No word balloons this issue, it was more like an illustrated poem. Which I feel like had been done more than a couple times in Savage Sword, but I associate it more with Groo the Wanderer. As was sometimes the case, don't ask where this fits into Conan continuity, but he was a pirate today, again under the nickname Amra, or "lion." I'm not sure he used that alias as much after the death of his beloved BĂȘlit, and he's also wearing a very un-piratey looking helmet, for reasons that will probably be apparent shortly. Conan's ship is hot on the heels of a fat prize, a boatload of priests with a golden bull and other booty. The pirates' drummer, a Stygian with a cobra tattoo, pounds out a beat for the crew to row after them; while the priests' guards whip their slaves to row faster.
Traditionally the Mitra worshippers were portrayed as benevolent, or relatively so; but today this batch is a lot creepier: they sacrifice a "catamite" and two pigs, with their "fey unholy knives, desanctified and dire." (A catamite being a little kid more than likely kept for sex stuff, which again, I don't think we saw happen often in prior Conan.) As the pirate ship gets alongside, one of the priests' men takes a potshot at Conan with a crossbow: the arrow ricochets off of Conan's helmet, into the drummer's neck. But even mortally wounded, the drummer keeps the beat! The pirates board their prey, loot at least part of the golden bull, then beat a hasty retreat when the head fat priest lights the "sacred oils" to try and take them with him. And the drummer still kicks out a beat for them to row to safety.

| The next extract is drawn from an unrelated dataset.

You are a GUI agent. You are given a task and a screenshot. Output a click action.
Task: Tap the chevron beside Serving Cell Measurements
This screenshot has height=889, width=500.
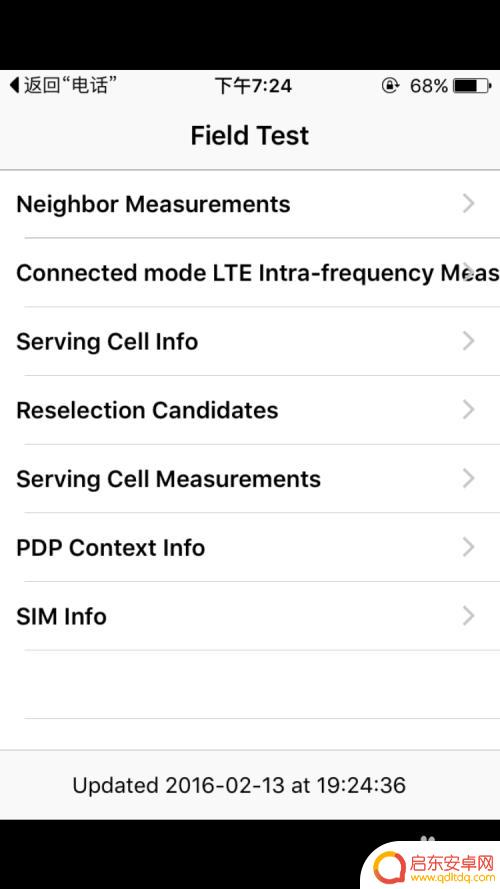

The pirates mourn the drummer's death, in their way: by having his corpse skinned and made into their new drum. I have to wonder how thick-skinned that guy was; could you even make that kind of drum with human skin, or would it be stove-in the first time someone really hit it? They may also have kept some of his bones for drumsticks, but I'm not sure why they kept the skull...that's not their cymbal, is it? Actually, now I want to hear them play a rimshot off that...


1 comment:

  1. That's actually pretty damn impressive how the drummer got fatally shot, but STILL kept the beat. That's a keeper if I ever saw one.